Shah’s compassion is matched with seemingly unbridled energy and a desire to “move things forward,” in her own words. Her approach to work-life balance is practical. “It’s hard to dissociate the two – it’s all just life. You do the best you can at any given moment, regardless of the setting.”
That’s an important perspective for a mother of three children aged 4 to 11 and a spouse who is also a busy professional. “We’ve used every possible type of childcare available and constantly adjust to the changing needs of our family.”
Shah doesn’t keep her personal and professional energy to herself. As NCI fellowship director of the NIH Pediatric Hematology-Oncology Fellowship program, she relishes the opportunity to mentor trainees, and work-life balance is a common topic. She believes that a good mentor considers what is important to supporting a “whole” person, asserting “You need to be personally happy in order to achieve professional success.”
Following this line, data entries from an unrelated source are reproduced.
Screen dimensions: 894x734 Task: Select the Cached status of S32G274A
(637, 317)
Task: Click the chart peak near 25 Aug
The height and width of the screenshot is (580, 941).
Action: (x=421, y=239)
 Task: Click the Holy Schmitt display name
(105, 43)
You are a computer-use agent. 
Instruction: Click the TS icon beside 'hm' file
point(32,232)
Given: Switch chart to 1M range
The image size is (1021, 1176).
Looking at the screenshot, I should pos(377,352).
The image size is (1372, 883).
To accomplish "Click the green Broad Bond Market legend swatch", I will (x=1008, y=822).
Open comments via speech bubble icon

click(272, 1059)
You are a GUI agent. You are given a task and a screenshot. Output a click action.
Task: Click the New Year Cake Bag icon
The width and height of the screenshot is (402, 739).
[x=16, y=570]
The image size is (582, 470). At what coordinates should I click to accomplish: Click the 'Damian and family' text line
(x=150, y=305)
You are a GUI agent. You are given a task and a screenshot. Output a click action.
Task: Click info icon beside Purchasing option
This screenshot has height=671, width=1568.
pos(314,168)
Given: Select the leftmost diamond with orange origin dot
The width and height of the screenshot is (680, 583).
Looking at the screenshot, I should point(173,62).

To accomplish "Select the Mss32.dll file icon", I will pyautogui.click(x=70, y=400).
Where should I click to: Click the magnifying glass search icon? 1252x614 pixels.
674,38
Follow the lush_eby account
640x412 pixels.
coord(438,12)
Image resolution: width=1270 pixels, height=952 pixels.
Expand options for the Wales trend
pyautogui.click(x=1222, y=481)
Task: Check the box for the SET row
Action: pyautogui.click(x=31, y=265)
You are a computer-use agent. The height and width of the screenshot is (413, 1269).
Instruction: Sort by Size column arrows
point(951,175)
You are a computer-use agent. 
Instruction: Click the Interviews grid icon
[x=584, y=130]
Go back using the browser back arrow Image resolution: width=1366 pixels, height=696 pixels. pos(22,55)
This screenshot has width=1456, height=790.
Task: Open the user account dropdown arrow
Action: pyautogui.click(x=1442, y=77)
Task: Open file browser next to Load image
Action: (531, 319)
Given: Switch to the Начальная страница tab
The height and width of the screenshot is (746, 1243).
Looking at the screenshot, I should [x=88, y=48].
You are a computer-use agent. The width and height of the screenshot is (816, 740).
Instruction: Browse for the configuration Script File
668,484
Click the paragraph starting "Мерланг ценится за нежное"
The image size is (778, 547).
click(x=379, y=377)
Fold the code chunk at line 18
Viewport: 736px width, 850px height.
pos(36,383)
Chosen for NIH’s Distinguished Scholar Program, Shah values diversity and inclusion and is thankful for the groundbreaking NIH program.
“I am so lucky and honored to be at NIH, where leadership is really ahead of the curve in prioritizing diversity and inclusion and promoting women and underrepresented minorities.”
For the People
“Face-to-face interactions are always worth it”
People are at the heart of everything Dr. Sean Agbor-Enoh cares about.
A physician scientist, committed mentor, and father of four children ages 2 to 17, Agbor-Enoh is endlessly positive about work—and life in general.
“I am always eager to really get to know people,” he explains, whether that’s an end-stage lung-cancer patient under his care, a post-bac working in his lab, or a potential collaborator on a large research project.
“Face-to-face interactions are always worth it, and I go out of my way to meet people in person to make this happen,” says Agbor-Enoh, who was selected for NIH’s Distinguished Scholars Program.
Together with NIH Chief Officer of Scientific Workforce Diversity, Dr. Hannah Valantine, Agbor-Enoh has spent the past 4 years as a staff clinician with the National Heart, Lung, and Blood Institute (NHLBI), developing a sensitive and highly accurate blood test that can predict whether a lung-transplant recipient’s body will reject its new organ. The test picks up trace amounts of DNA from a donated lung that seep into the blood of a person whose body is in the process of rejecting its organ.
The basis for developing the test, Agbor-Enoh explains, is that the rejection method currently in use (biopsy) is expensive, highly invasive, and not always accurate. During a biopsy, a surgeon must enter the body and remove a piece of lung, then test it in the lab for signs of tissue damage and rejection. In contrast, the new blood test is quicker, more precise, and less costly.
Agbor-Enoh’s ultimate goal is to change the bleak odds for lung-transplant patients.
“Half of all transplanted lungs fail within 5 years, the highest for any transplanted organ,” he says. As an NHLBI tenure-track intramural scientist, Agbor-Enoh is currently determining whether early immune-suppression treatment after a positive lung-rejection test will help patients not only keep their organ but also live longer and healthier lives.
He and his research team have a daunting task ahead to process cell-free DNA, which is highly abundant in blood from lung-transplant recipients: about 10 billion DNA fragments in just one milliliter. But daunting isn’t really a word in Agbor-Enoh’s vocabulary.
“When I set my eyes on a mountain, I climb it!” he says, but Agbor-Enoh’s work is not about personal ambition. His infectious energy and compassion for others spreads easily among lab members and collaborators.
“We are extremely driven to make lives better for our patients,” he continued. “The intramural research program creates an unparalleled environment for us to achieve these goals.”